[DATASET CONTENT Boundary: Start]
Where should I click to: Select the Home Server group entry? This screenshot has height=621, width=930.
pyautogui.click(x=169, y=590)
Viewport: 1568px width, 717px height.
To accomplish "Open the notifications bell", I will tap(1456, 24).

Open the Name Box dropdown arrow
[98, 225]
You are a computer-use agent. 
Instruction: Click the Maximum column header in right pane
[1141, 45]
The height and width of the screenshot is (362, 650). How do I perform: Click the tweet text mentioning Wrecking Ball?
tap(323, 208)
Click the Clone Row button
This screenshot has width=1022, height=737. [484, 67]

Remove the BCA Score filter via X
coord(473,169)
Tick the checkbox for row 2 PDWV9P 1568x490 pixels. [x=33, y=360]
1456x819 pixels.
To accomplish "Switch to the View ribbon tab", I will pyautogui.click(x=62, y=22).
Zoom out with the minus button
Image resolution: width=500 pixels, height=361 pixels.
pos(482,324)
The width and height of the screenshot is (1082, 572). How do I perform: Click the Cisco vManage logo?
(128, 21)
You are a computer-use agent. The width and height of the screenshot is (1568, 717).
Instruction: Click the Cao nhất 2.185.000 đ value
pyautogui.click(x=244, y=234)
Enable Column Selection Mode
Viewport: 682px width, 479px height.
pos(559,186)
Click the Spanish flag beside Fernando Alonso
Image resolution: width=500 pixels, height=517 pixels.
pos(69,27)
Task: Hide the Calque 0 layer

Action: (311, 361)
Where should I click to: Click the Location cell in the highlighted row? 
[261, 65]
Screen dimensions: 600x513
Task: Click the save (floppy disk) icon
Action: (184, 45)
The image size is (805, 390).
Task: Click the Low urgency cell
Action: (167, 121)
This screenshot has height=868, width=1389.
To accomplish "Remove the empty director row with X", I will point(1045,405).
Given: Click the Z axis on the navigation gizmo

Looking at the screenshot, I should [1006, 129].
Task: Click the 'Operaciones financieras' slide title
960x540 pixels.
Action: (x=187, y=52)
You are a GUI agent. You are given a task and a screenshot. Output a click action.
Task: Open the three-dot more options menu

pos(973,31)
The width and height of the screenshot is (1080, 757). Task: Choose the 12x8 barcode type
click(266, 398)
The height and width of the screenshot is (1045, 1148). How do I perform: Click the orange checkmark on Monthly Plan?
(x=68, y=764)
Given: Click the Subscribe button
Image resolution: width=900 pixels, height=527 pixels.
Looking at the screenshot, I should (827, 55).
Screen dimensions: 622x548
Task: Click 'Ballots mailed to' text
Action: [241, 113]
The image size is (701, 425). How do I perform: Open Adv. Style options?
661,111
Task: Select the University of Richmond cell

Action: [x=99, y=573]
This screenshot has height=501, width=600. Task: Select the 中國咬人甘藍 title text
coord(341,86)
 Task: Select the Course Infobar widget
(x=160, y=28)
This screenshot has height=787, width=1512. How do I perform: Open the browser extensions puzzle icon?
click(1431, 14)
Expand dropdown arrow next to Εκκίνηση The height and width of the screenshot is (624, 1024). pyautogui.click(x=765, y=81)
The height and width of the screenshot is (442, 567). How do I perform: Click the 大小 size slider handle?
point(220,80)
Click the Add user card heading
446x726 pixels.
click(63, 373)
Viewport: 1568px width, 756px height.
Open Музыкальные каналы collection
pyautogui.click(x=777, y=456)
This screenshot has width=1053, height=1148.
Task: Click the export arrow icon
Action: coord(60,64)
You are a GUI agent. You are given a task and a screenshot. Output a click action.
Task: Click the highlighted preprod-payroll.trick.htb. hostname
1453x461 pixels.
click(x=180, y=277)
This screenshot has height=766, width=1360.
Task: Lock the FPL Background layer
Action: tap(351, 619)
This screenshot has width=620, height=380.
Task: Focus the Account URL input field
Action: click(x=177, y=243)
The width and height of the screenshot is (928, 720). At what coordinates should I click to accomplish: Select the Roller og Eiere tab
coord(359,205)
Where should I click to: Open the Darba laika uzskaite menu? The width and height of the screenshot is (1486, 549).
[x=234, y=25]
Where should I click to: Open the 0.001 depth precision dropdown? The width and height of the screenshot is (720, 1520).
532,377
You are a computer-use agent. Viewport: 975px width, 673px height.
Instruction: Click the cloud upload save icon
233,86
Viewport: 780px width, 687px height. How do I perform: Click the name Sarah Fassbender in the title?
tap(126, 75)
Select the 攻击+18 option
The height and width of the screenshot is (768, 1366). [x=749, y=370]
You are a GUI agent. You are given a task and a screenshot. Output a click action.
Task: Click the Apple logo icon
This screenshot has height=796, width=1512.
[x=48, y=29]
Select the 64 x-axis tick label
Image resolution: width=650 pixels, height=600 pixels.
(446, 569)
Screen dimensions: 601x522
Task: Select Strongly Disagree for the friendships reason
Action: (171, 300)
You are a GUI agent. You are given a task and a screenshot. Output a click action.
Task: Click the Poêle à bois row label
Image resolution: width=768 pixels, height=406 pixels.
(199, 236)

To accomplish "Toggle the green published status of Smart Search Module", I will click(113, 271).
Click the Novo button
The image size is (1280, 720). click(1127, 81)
[DATASET CONTENT Boundary: End]
_TASK REQUIREMENTS_
Copy every record above out again, word for word.

_TASK SOLUTION_
Where should I click to: Select the Home Server group entry? This screenshot has height=621, width=930.
pyautogui.click(x=169, y=590)
Viewport: 1568px width, 717px height.
To accomplish "Open the notifications bell", I will tap(1456, 24).

Open the Name Box dropdown arrow
[98, 225]
You are a computer-use agent. 
Instruction: Click the Maximum column header in right pane
[1141, 45]
The height and width of the screenshot is (362, 650). How do I perform: Click the tweet text mentioning Wrecking Ball?
tap(323, 208)
Click the Clone Row button
This screenshot has width=1022, height=737. [484, 67]

Remove the BCA Score filter via X
coord(473,169)
Tick the checkbox for row 2 PDWV9P 1568x490 pixels. [x=33, y=360]
1456x819 pixels.
To accomplish "Switch to the View ribbon tab", I will pyautogui.click(x=62, y=22).
Zoom out with the minus button
Image resolution: width=500 pixels, height=361 pixels.
pos(482,324)
The width and height of the screenshot is (1082, 572). How do I perform: Click the Cisco vManage logo?
(128, 21)
You are a computer-use agent. The width and height of the screenshot is (1568, 717).
Instruction: Click the Cao nhất 2.185.000 đ value
pyautogui.click(x=244, y=234)
Enable Column Selection Mode
Viewport: 682px width, 479px height.
pos(559,186)
Click the Spanish flag beside Fernando Alonso
Image resolution: width=500 pixels, height=517 pixels.
pos(69,27)
Task: Hide the Calque 0 layer

Action: (311, 361)
Where should I click to: Click the Location cell in the highlighted row? 
[261, 65]
Screen dimensions: 600x513
Task: Click the save (floppy disk) icon
Action: (184, 45)
The image size is (805, 390).
Task: Click the Low urgency cell
Action: (167, 121)
This screenshot has height=868, width=1389.
To accomplish "Remove the empty director row with X", I will point(1045,405).
Given: Click the Z axis on the navigation gizmo

Looking at the screenshot, I should [1006, 129].
Task: Click the 'Operaciones financieras' slide title
960x540 pixels.
Action: (x=187, y=52)
You are a GUI agent. You are given a task and a screenshot. Output a click action.
Task: Open the three-dot more options menu

pos(973,31)
The width and height of the screenshot is (1080, 757). Task: Choose the 12x8 barcode type
click(266, 398)
The height and width of the screenshot is (1045, 1148). How do I perform: Click the orange checkmark on Monthly Plan?
(x=68, y=764)
Given: Click the Subscribe button
Image resolution: width=900 pixels, height=527 pixels.
Looking at the screenshot, I should (827, 55).
Screen dimensions: 622x548
Task: Click 'Ballots mailed to' text
Action: [241, 113]
The image size is (701, 425). How do I perform: Open Adv. Style options?
661,111
Task: Select the University of Richmond cell

Action: [x=99, y=573]
This screenshot has height=501, width=600. Task: Select the 中國咬人甘藍 title text
coord(341,86)
 Task: Select the Course Infobar widget
(x=160, y=28)
This screenshot has height=787, width=1512. How do I perform: Open the browser extensions puzzle icon?
click(1431, 14)
Expand dropdown arrow next to Εκκίνηση The height and width of the screenshot is (624, 1024). pyautogui.click(x=765, y=81)
The height and width of the screenshot is (442, 567). How do I perform: Click the 大小 size slider handle?
point(220,80)
Click the Add user card heading
446x726 pixels.
click(63, 373)
Viewport: 1568px width, 756px height.
Open Музыкальные каналы collection
pyautogui.click(x=777, y=456)
This screenshot has width=1053, height=1148.
Task: Click the export arrow icon
Action: coord(60,64)
You are a GUI agent. You are given a task and a screenshot. Output a click action.
Task: Click the highlighted preprod-payroll.trick.htb. hostname
1453x461 pixels.
click(x=180, y=277)
This screenshot has height=766, width=1360.
Task: Lock the FPL Background layer
Action: tap(351, 619)
This screenshot has width=620, height=380.
Task: Focus the Account URL input field
Action: click(x=177, y=243)
The width and height of the screenshot is (928, 720). At what coordinates should I click to accomplish: Select the Roller og Eiere tab
coord(359,205)
Where should I click to: Open the Darba laika uzskaite menu? The width and height of the screenshot is (1486, 549).
[x=234, y=25]
Where should I click to: Open the 0.001 depth precision dropdown? The width and height of the screenshot is (720, 1520).
532,377
You are a computer-use agent. Viewport: 975px width, 673px height.
Instruction: Click the cloud upload save icon
233,86
Viewport: 780px width, 687px height. How do I perform: Click the name Sarah Fassbender in the title?
tap(126, 75)
Select the 攻击+18 option
The height and width of the screenshot is (768, 1366). [x=749, y=370]
You are a GUI agent. You are given a task and a screenshot. Output a click action.
Task: Click the Apple logo icon
This screenshot has height=796, width=1512.
[x=48, y=29]
Select the 64 x-axis tick label
Image resolution: width=650 pixels, height=600 pixels.
(446, 569)
Screen dimensions: 601x522
Task: Select Strongly Disagree for the friendships reason
Action: (171, 300)
You are a GUI agent. You are given a task and a screenshot. Output a click action.
Task: Click the Poêle à bois row label
Image resolution: width=768 pixels, height=406 pixels.
(199, 236)

To accomplish "Toggle the green published status of Smart Search Module", I will click(113, 271).
Click the Novo button
The image size is (1280, 720). click(1127, 81)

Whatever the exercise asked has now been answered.